Task objective
In full and word for word, restate the lines of the listing.

Given records
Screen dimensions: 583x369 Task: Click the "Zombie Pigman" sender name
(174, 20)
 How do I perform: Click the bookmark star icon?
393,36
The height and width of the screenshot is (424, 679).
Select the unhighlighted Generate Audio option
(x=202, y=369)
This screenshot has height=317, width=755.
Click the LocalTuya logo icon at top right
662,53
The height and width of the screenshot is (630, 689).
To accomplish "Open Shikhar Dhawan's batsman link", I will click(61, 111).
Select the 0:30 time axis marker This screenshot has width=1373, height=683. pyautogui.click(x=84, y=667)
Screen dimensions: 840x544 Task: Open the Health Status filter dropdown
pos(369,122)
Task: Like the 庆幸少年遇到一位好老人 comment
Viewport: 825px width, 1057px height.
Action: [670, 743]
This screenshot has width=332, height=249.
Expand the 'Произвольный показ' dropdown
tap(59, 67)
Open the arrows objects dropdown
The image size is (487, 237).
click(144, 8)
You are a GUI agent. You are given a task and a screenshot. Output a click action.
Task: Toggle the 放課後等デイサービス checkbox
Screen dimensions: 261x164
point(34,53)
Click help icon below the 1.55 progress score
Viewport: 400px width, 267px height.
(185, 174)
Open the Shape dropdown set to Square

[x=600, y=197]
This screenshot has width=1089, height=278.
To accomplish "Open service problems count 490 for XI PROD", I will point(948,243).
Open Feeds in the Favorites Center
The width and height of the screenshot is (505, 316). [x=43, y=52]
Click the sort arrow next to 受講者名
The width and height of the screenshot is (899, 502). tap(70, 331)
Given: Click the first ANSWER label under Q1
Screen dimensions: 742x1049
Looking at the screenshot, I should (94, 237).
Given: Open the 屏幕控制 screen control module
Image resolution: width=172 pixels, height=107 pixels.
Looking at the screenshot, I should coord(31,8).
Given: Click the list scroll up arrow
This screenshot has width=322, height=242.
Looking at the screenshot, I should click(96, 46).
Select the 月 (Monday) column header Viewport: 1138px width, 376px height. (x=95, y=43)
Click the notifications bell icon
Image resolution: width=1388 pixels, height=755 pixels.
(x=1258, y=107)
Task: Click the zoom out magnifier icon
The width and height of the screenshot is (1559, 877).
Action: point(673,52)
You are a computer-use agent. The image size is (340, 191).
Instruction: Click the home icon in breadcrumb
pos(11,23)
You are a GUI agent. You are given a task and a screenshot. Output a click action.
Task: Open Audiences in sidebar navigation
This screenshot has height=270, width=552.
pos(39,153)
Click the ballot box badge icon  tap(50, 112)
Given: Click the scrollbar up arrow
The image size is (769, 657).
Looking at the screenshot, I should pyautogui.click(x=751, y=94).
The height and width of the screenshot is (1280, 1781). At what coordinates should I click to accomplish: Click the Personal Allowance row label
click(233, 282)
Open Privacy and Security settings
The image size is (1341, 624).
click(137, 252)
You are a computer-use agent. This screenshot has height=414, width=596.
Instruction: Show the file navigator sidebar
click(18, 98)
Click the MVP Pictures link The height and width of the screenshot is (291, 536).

Problem solution
Screen dimensions: 583x369 Task: Click the "Zombie Pigman" sender name
(174, 20)
 How do I perform: Click the bookmark star icon?
393,36
The height and width of the screenshot is (424, 679).
Select the unhighlighted Generate Audio option
(x=202, y=369)
This screenshot has height=317, width=755.
Click the LocalTuya logo icon at top right
662,53
The height and width of the screenshot is (630, 689).
To accomplish "Open Shikhar Dhawan's batsman link", I will click(61, 111).
Select the 0:30 time axis marker This screenshot has width=1373, height=683. pyautogui.click(x=84, y=667)
Screen dimensions: 840x544 Task: Open the Health Status filter dropdown
pos(369,122)
Task: Like the 庆幸少年遇到一位好老人 comment
Viewport: 825px width, 1057px height.
Action: [670, 743]
This screenshot has width=332, height=249.
Expand the 'Произвольный показ' dropdown
tap(59, 67)
Open the arrows objects dropdown
The image size is (487, 237).
click(144, 8)
You are a GUI agent. You are given a task and a screenshot. Output a click action.
Task: Toggle the 放課後等デイサービス checkbox
Screen dimensions: 261x164
point(34,53)
Click help icon below the 1.55 progress score
Viewport: 400px width, 267px height.
(185, 174)
Open the Shape dropdown set to Square

[x=600, y=197]
This screenshot has width=1089, height=278.
To accomplish "Open service problems count 490 for XI PROD", I will point(948,243).
Open Feeds in the Favorites Center
The width and height of the screenshot is (505, 316). [x=43, y=52]
Click the sort arrow next to 受講者名
The width and height of the screenshot is (899, 502). tap(70, 331)
Given: Click the first ANSWER label under Q1
Screen dimensions: 742x1049
Looking at the screenshot, I should (94, 237).
Given: Open the 屏幕控制 screen control module
Image resolution: width=172 pixels, height=107 pixels.
Looking at the screenshot, I should coord(31,8).
Given: Click the list scroll up arrow
This screenshot has width=322, height=242.
Looking at the screenshot, I should click(96, 46).
Select the 月 (Monday) column header Viewport: 1138px width, 376px height. (x=95, y=43)
Click the notifications bell icon
Image resolution: width=1388 pixels, height=755 pixels.
(x=1258, y=107)
Task: Click the zoom out magnifier icon
The width and height of the screenshot is (1559, 877).
Action: point(673,52)
You are a computer-use agent. The image size is (340, 191).
Instruction: Click the home icon in breadcrumb
pos(11,23)
You are a GUI agent. You are given a task and a screenshot. Output a click action.
Task: Open Audiences in sidebar navigation
This screenshot has height=270, width=552.
pos(39,153)
Click the ballot box badge icon  tap(50, 112)
Given: Click the scrollbar up arrow
The image size is (769, 657).
Looking at the screenshot, I should pyautogui.click(x=751, y=94).
The height and width of the screenshot is (1280, 1781). At what coordinates should I click to accomplish: Click the Personal Allowance row label
click(233, 282)
Open Privacy and Security settings
The image size is (1341, 624).
click(137, 252)
You are a computer-use agent. This screenshot has height=414, width=596.
Instruction: Show the file navigator sidebar
click(18, 98)
Click the MVP Pictures link The height and width of the screenshot is (291, 536).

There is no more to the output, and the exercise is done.